## WORK INSTRUCTIONS
1. In the excerpt on establishing a good team, whom might you need on the team if you are working on pain?
2. Please duplicate the excerpt on establishing a good team from "The Common Sense" to "on other goals.".
3. Condense the paragraph of the excerpt on establishing a good team that begins "Once you have the general goal settled" into a short bulleted list.

━━━━━ EXCERPT TO READ

The Common Sense Guide to Improving Palliative Care > 2.3 Establishing a Good Team
Having the right people on the team—which may mean including people from other areas of your organization—is key to your success. Shortcomings in healthcare processes almost always involve multiple people. Few important changes can be implemented by a single individual; you need a group to make it happen. You probably have colleagues who also see problems and are willing to work to correct them. These are the first few people you should consider to enlist for your team.
Get together with them and forge the commitment to make changes. Describe your ideas about possible aims, and ask for their thoughts on other goals.
Once you have the general goal settled, think about the kinds of expertise the team will need. If you are working on pain, you may need a pharmacist. If you are working on the transfer of advance care plans, you may need admissions clerks. Try to include people whose expertise covers the four areas described below, and you will be on your way to having an effective team. (Remember, however, that one person may play several roles.)

━━━━━━━━━━
━━━━━ DATASET CONTENT

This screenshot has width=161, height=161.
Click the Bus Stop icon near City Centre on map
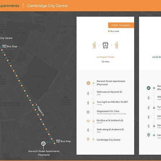click(4, 46)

━━━━━━━━━━

## RESPONSES TO THE TASKS
1. A pharmacist.

2.
The Common Sense Guide to Improving Palliative Care > 2.3 Establishing a Good Team
Having the right people on the team—which may mean including people from other areas of your organization—is key to your success. Shortcomings in healthcare processes almost always involve multiple people. Few important changes can be implemented by a single individual; you need a group to make it happen. You probably have colleagues who also see problems and are willing to work to correct them. These are the first few people you should consider to enlist for your team.
Get together with them and forge the commitment to make changes. Describe your ideas about possible aims, and ask for their thoughts on other goals.

3.
- After settling the general goal, consider what expertise the team will need.
- Work on pain may call for a pharmacist.
- Work on transferring advance care plans may call for admissions clerks.
- Include people whose expertise covers four areas, noting that one person may fill several roles.